The most severe flaws are:

CVE-2024-38140 is Remote Code Execution Vulnerability in Windows Reliable Multicast Transport Driver (RMCAST). An unauthenticated attacker could exploit the flaw by sending specially crafted packets to a Windows Pragmatic General Multicast (PGM) open socket on the server, without any interaction from the user. However, this vulnerability is only exploitable if there is a program listening on a Pragmatic General Multicast (PGM) port. Microsoft states that if PGM is installed or enabled but no programs are actively listening as a receiver, then this vulnerability is not exploitable.

CVE-2024-38063 is a Remote Code Execution vulnerability in Windows TCP/IP. An unauthenticated attacker could exploit this flaw by sending specially crafted IPv6 packets to a Windows machine, potentially enabling remote code execution.

“Moving on to the other code execution bugs, we’re greeted with three different CVSS 9.8 bugs right off the top.

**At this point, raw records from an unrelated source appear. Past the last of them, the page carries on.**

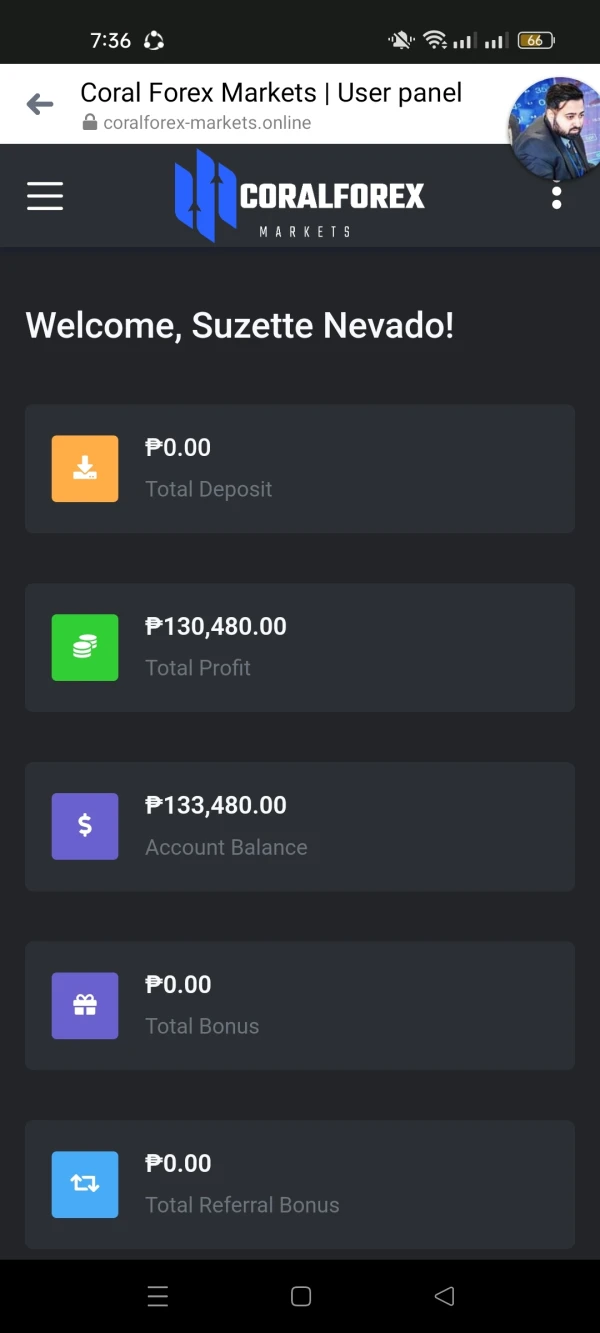Tap the circular profile picture thumbnail
600x1333 pixels.
coord(556,126)
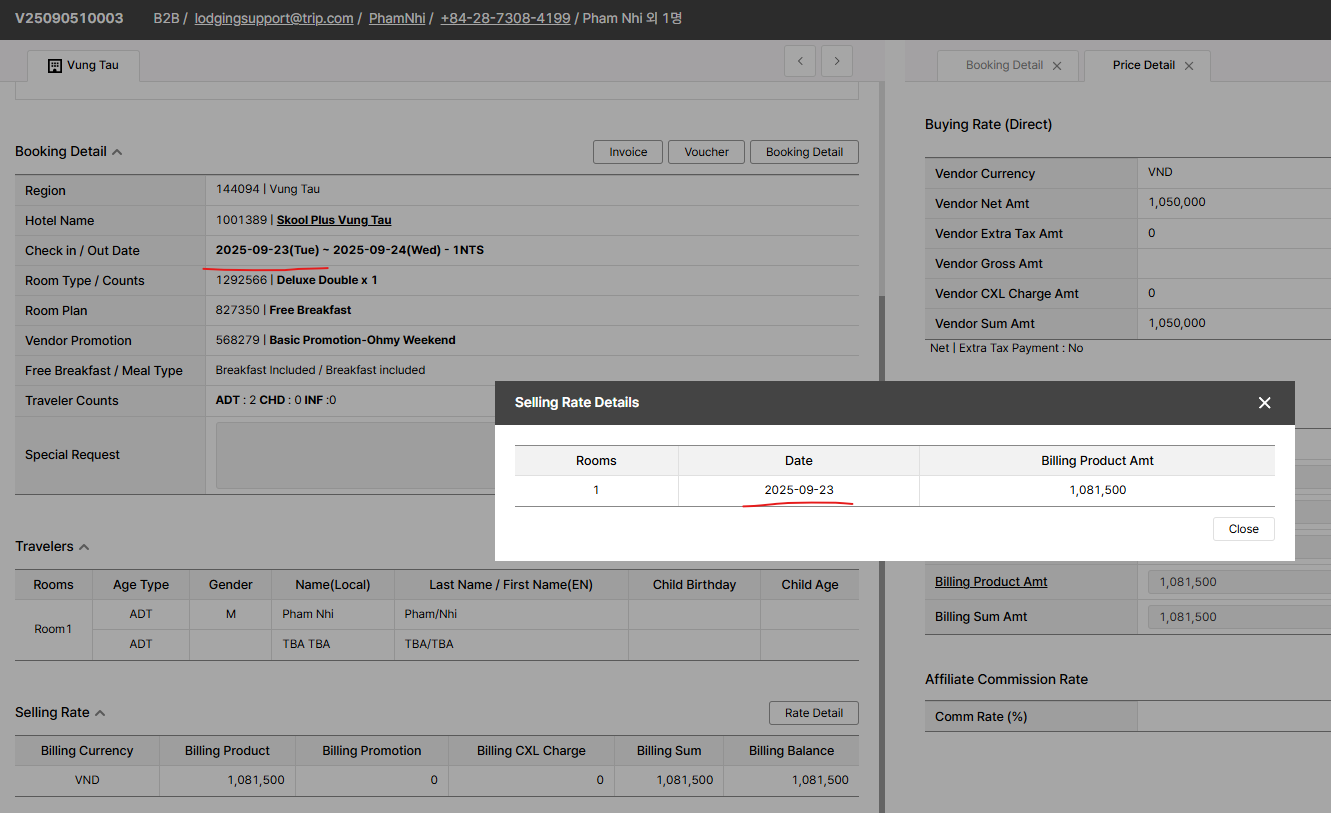Close the Booking Detail tab with its X
This screenshot has height=813, width=1331.
click(1057, 66)
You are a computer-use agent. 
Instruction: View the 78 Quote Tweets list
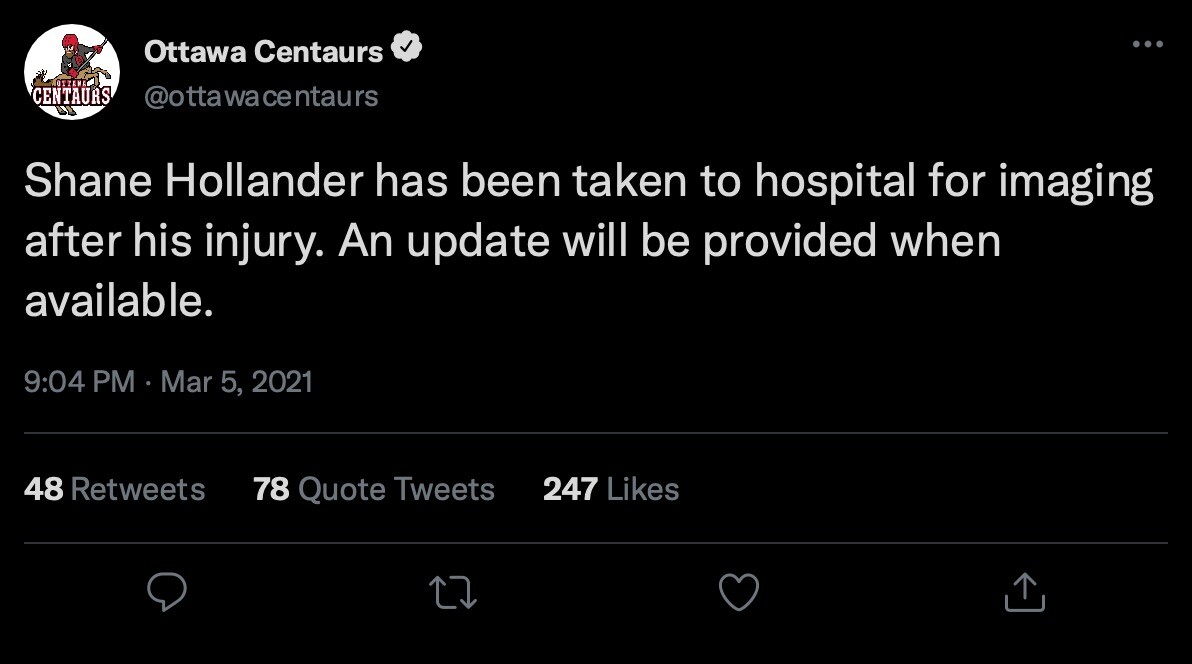[x=374, y=489]
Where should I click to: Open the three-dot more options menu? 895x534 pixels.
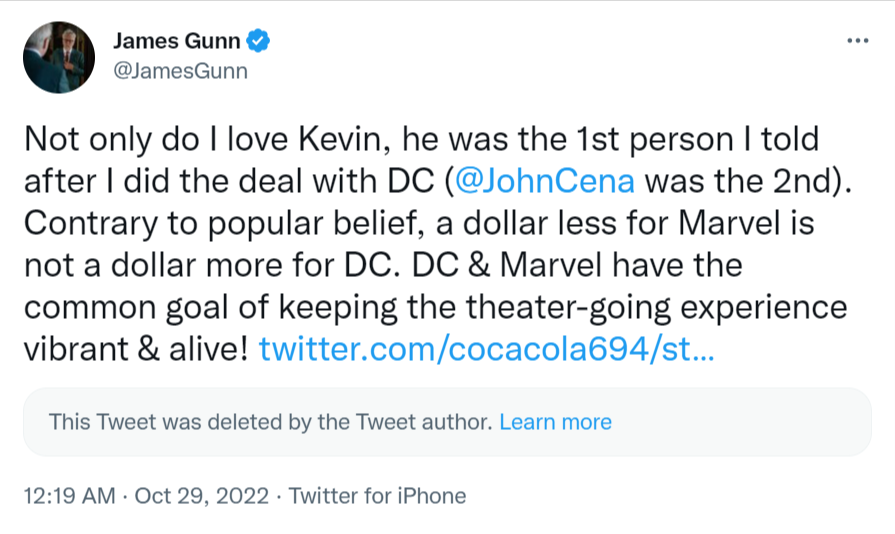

The worst is likely the bug in TCP/IP that would allow a remote, unauthenticated attacker to get elevated code execution just by sending specially crafted IPv6 packets to an affected target. That means it’s wormable.” reported ZDI. “You can disable IPv6 to prevent this exploit, but IPv6 is enabled by default on just about everything. It’s a similar attack scenario for the Reliable Multicast Transport Driver (RMCAST), but in this case, you need a service listening as a receiver on PGM to be vulnerable”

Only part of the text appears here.